I saw there's a implementation of ParquetWriter for protobuf called ProtoParquetWriter, which is good. 我看到有一个用于protobuf的ParquetWriter实现,称为ProtoParquetWriter,很好。 My problem is that ProtoParquetWriter expects a Path in its constructor. 我的问题是ProtoParquetWriter期望在其构造函数中使用Path。

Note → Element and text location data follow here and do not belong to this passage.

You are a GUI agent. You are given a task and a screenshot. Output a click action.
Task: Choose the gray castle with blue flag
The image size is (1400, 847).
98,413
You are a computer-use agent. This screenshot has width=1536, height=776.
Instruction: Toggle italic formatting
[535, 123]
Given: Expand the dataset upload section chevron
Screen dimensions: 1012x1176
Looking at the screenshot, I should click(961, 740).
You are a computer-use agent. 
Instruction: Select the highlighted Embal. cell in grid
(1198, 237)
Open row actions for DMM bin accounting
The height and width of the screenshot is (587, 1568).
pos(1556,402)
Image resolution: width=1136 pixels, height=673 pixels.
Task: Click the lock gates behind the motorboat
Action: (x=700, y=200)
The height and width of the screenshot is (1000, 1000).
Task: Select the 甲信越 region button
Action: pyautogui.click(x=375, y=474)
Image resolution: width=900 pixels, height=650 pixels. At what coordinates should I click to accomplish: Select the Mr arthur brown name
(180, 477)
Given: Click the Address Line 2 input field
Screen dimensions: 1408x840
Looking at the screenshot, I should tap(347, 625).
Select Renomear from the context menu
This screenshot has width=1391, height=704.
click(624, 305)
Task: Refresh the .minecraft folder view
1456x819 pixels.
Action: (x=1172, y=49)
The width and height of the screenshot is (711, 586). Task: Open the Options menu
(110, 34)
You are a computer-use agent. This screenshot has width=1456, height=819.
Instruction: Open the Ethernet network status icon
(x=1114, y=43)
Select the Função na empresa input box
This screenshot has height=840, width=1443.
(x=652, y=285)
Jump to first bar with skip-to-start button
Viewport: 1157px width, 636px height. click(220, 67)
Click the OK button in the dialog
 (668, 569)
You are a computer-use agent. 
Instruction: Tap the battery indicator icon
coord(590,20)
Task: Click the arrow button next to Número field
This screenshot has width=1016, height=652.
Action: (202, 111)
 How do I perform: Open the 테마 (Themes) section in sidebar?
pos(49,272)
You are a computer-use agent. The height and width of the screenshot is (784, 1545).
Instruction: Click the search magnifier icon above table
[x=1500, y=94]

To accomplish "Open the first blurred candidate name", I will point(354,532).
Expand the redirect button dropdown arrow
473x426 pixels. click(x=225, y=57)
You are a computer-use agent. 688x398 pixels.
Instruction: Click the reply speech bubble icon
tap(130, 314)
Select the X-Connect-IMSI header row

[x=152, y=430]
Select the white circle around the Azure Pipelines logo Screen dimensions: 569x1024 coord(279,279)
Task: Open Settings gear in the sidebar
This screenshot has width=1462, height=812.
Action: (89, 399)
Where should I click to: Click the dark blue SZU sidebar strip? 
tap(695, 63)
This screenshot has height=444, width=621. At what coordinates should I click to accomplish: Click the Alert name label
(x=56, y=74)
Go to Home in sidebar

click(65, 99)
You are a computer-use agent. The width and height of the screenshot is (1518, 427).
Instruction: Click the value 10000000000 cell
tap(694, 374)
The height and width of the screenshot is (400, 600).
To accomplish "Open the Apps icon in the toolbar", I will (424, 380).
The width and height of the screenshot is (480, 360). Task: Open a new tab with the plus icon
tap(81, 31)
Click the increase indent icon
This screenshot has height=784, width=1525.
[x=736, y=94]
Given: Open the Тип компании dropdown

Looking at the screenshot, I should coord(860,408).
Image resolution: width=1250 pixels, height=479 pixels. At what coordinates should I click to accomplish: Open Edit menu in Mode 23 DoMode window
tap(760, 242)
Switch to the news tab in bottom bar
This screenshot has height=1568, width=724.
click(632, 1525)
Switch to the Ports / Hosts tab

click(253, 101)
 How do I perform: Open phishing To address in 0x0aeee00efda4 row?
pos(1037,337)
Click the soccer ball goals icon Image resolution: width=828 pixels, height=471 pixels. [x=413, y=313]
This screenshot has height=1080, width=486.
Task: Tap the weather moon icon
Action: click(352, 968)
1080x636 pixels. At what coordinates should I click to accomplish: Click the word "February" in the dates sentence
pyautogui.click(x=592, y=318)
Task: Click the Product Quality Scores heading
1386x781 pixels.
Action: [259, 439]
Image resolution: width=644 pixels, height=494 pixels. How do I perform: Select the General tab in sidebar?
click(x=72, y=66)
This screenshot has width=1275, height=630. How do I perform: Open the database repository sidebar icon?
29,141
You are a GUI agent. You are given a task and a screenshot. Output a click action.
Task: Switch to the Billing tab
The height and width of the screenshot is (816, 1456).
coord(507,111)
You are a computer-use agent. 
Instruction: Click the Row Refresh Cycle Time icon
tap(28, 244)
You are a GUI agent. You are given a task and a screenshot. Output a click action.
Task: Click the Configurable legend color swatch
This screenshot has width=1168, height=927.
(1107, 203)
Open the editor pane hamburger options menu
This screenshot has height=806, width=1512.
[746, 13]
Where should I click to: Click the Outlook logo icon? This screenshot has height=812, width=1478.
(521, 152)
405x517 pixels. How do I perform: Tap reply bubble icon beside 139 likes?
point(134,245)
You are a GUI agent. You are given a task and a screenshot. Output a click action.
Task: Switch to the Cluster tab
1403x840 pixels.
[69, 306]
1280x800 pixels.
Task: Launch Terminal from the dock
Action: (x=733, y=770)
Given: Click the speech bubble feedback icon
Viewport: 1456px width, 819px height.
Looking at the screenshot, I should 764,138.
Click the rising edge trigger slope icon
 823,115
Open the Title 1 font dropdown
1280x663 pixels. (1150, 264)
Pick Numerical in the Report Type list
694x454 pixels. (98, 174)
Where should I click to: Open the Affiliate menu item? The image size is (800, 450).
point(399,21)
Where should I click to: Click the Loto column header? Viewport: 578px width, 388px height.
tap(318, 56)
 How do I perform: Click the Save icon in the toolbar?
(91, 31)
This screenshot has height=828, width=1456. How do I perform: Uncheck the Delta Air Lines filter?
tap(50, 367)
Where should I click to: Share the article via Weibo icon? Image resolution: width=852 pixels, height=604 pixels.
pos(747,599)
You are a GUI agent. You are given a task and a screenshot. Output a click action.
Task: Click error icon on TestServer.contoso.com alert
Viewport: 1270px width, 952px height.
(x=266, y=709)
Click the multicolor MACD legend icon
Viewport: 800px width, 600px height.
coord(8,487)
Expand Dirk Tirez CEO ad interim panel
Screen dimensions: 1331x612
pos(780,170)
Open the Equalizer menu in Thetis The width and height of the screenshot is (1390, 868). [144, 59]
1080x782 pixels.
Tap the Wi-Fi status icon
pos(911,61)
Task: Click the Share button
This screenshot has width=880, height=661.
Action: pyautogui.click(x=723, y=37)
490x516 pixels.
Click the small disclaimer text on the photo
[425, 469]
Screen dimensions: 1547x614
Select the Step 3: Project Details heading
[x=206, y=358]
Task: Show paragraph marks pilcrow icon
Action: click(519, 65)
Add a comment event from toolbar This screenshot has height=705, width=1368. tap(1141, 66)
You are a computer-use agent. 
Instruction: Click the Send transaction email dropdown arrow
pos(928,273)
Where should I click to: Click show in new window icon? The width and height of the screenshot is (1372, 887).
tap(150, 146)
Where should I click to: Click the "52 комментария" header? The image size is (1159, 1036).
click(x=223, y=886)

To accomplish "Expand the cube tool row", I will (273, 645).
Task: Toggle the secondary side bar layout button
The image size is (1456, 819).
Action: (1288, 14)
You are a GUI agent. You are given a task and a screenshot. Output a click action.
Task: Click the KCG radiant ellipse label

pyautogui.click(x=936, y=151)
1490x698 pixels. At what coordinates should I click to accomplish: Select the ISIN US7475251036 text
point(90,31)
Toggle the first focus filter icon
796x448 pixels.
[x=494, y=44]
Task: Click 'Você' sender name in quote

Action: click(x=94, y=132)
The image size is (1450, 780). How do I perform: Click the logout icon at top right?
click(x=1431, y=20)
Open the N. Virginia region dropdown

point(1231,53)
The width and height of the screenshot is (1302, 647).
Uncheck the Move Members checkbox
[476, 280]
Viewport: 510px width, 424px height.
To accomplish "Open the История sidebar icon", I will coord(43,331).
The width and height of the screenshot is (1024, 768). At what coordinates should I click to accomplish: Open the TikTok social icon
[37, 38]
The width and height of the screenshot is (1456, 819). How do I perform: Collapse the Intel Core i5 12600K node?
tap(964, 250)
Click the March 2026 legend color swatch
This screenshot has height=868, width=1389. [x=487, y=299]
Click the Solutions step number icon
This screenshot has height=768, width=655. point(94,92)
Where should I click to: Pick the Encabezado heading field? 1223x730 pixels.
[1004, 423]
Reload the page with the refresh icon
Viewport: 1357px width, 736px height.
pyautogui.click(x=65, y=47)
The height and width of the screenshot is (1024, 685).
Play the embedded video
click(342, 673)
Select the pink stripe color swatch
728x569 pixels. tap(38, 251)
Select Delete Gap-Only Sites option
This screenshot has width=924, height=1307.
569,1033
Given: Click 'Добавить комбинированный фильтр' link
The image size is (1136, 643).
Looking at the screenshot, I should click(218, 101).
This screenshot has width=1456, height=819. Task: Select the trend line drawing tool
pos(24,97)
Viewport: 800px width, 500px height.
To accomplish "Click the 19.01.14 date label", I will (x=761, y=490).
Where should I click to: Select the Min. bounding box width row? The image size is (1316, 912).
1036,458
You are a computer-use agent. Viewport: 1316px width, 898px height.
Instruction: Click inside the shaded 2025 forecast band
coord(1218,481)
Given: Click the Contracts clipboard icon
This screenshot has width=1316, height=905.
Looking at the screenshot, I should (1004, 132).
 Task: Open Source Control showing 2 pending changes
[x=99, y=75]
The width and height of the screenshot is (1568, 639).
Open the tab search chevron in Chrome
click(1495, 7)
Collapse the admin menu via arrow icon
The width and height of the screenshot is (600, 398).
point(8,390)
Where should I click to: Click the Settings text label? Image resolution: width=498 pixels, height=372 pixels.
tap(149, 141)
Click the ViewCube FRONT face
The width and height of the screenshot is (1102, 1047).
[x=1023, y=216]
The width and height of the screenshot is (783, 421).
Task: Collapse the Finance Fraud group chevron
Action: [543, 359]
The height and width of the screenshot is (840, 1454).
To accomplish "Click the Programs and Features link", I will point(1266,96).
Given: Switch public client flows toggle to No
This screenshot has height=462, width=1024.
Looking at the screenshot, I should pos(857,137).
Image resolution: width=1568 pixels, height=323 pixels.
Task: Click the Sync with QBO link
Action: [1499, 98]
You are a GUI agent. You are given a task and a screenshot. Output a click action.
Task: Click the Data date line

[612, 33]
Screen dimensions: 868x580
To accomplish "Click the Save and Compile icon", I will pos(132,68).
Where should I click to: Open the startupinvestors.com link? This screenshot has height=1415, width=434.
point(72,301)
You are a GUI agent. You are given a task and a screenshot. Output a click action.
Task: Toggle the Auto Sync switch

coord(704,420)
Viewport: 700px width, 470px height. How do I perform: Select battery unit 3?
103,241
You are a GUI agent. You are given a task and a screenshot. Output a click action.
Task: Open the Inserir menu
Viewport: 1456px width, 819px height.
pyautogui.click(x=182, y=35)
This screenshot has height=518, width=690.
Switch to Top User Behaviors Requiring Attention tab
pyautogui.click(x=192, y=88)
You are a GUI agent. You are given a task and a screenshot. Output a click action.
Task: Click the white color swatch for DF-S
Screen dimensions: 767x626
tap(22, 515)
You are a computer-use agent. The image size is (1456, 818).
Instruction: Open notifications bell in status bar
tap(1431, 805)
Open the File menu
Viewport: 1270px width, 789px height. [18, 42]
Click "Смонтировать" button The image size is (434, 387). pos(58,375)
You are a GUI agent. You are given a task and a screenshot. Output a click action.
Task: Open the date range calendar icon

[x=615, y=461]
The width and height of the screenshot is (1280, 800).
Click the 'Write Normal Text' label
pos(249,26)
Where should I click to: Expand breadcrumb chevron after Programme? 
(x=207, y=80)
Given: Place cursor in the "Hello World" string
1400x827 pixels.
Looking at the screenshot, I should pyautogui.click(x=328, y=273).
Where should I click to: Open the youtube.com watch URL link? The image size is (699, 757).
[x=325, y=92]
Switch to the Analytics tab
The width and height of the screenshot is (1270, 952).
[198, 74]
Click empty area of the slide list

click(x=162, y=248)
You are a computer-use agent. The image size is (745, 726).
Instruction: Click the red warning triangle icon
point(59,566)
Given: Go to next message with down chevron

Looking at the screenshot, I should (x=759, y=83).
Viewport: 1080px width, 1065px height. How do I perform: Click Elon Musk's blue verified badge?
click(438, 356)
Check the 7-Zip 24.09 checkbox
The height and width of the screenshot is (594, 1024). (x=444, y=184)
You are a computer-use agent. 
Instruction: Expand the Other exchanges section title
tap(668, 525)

What's the right way to do that without saving the content as parquet file, assuming I'm not using the file system at all? 假设我根本不使用文件系统,那么在不将内容另存为拼花文件的情况下正确的做法是什么?
If you want to write to S3, you can set the Path as Path("s3a://<bucketName>/<s3Key>")
. 如果要写入S3,可以将路径设置为Path("s3a://<bucketName>/<s3Key>")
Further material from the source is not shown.